Could you write out, exactly and with no pictures, every line from the one containing "Click the Bridge logo circle in header" through the last line of the entries?

*** Opening Excerpted records ***

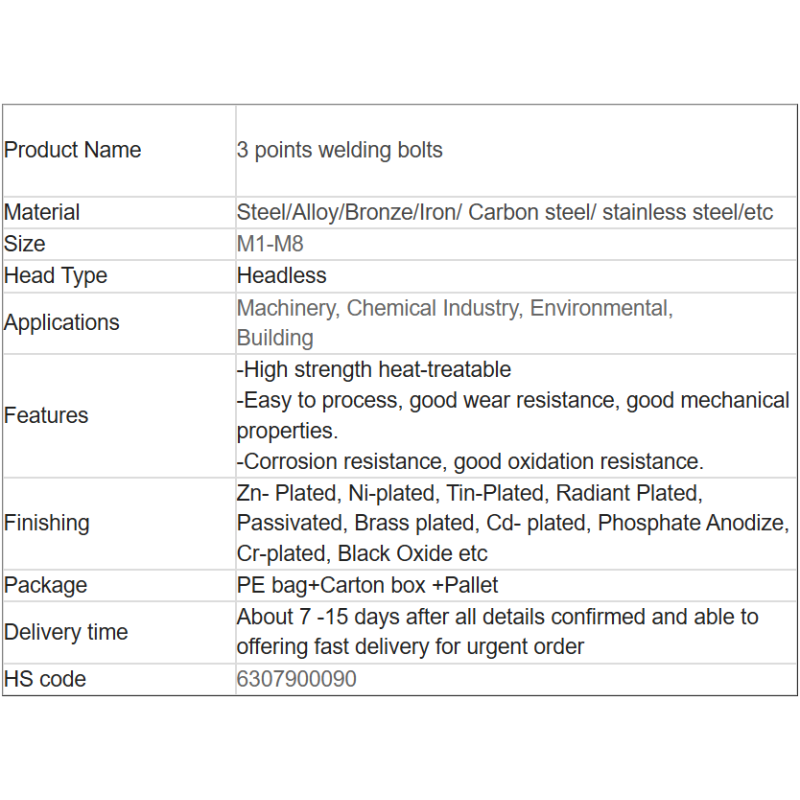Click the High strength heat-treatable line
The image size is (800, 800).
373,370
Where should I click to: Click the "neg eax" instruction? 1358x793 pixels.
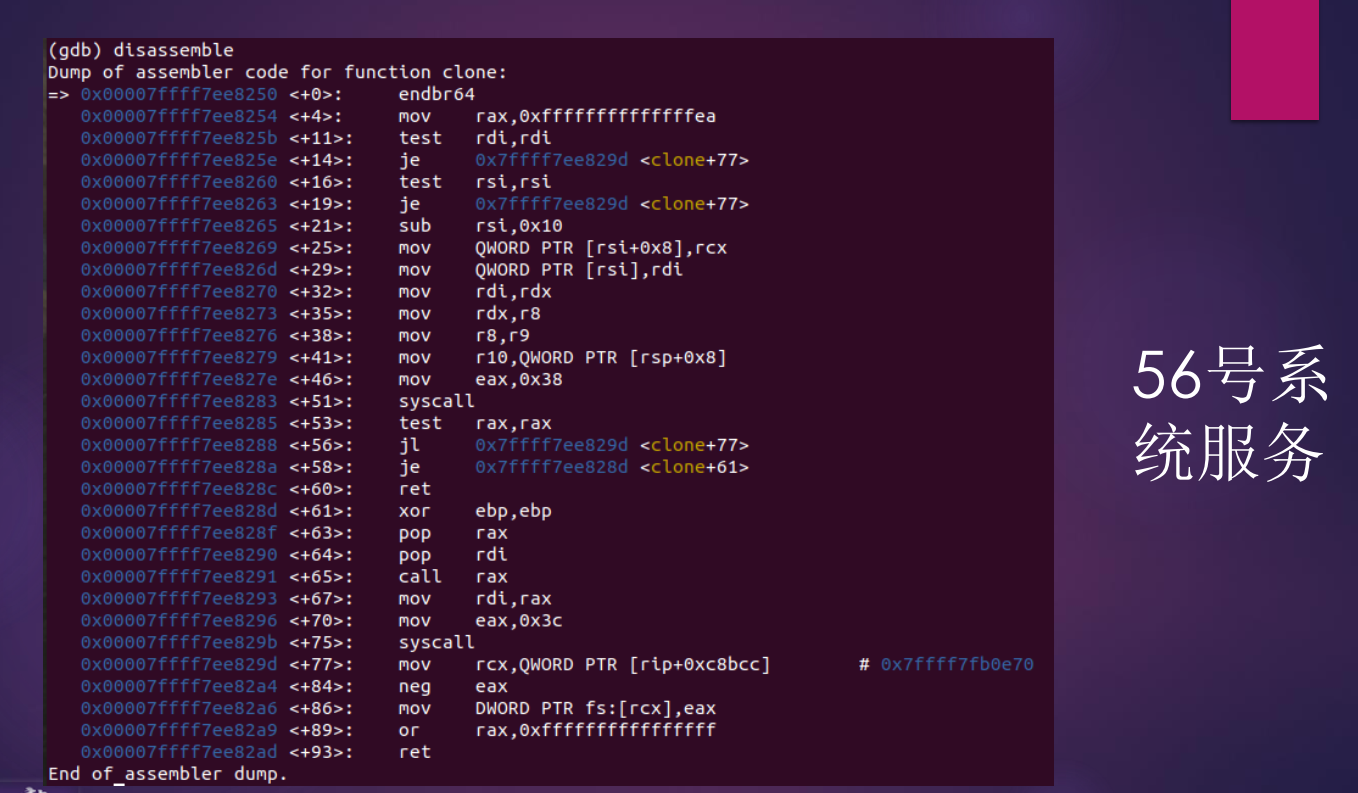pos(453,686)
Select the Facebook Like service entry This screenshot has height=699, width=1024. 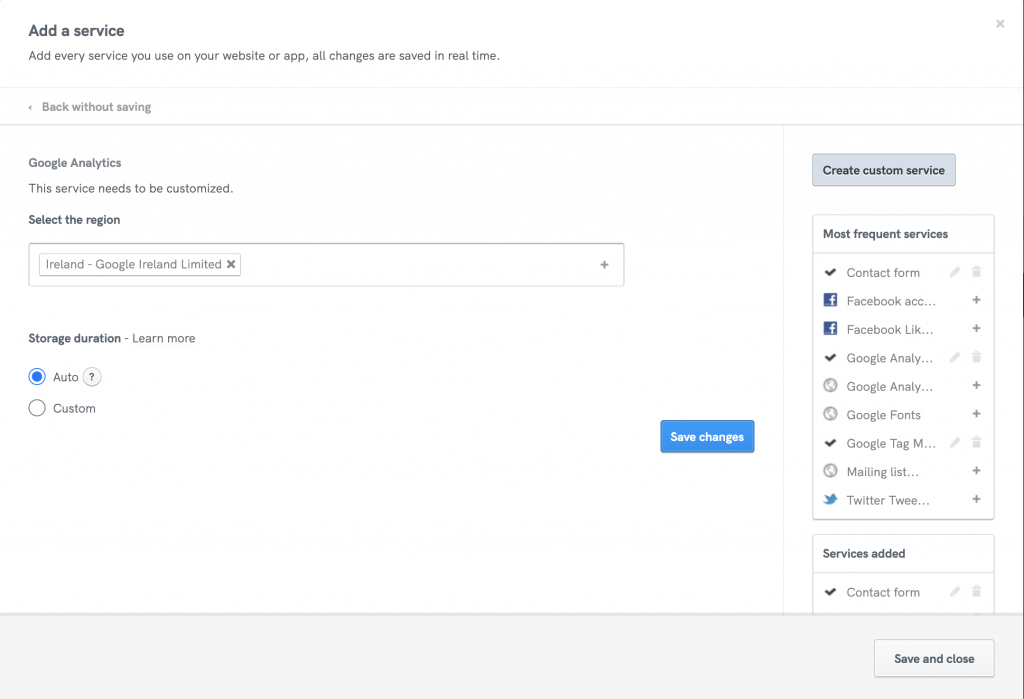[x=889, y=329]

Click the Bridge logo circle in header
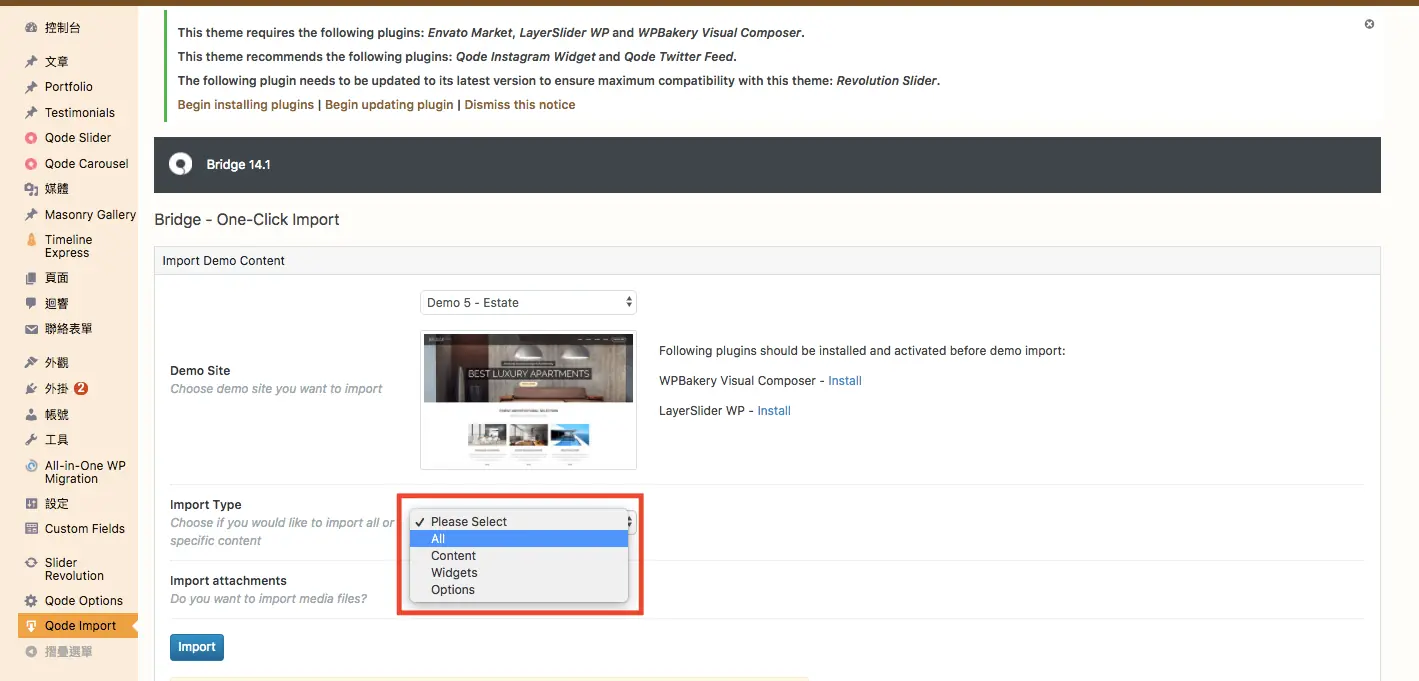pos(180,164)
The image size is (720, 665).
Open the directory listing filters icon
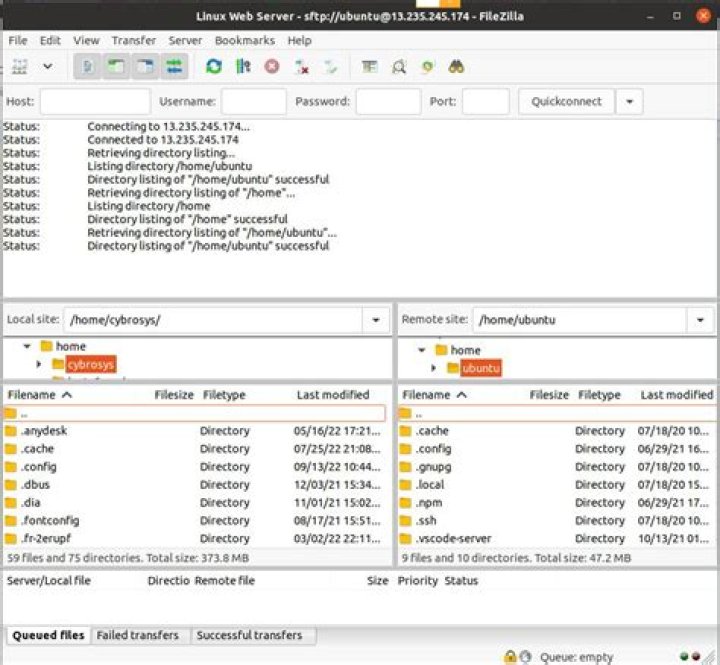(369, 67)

*** Closing Excerpted records ***

## Solution for this exercise:
Click the Bridge logo circle in header
pos(180,164)
The image size is (720, 665).
Open the directory listing filters icon
(369, 67)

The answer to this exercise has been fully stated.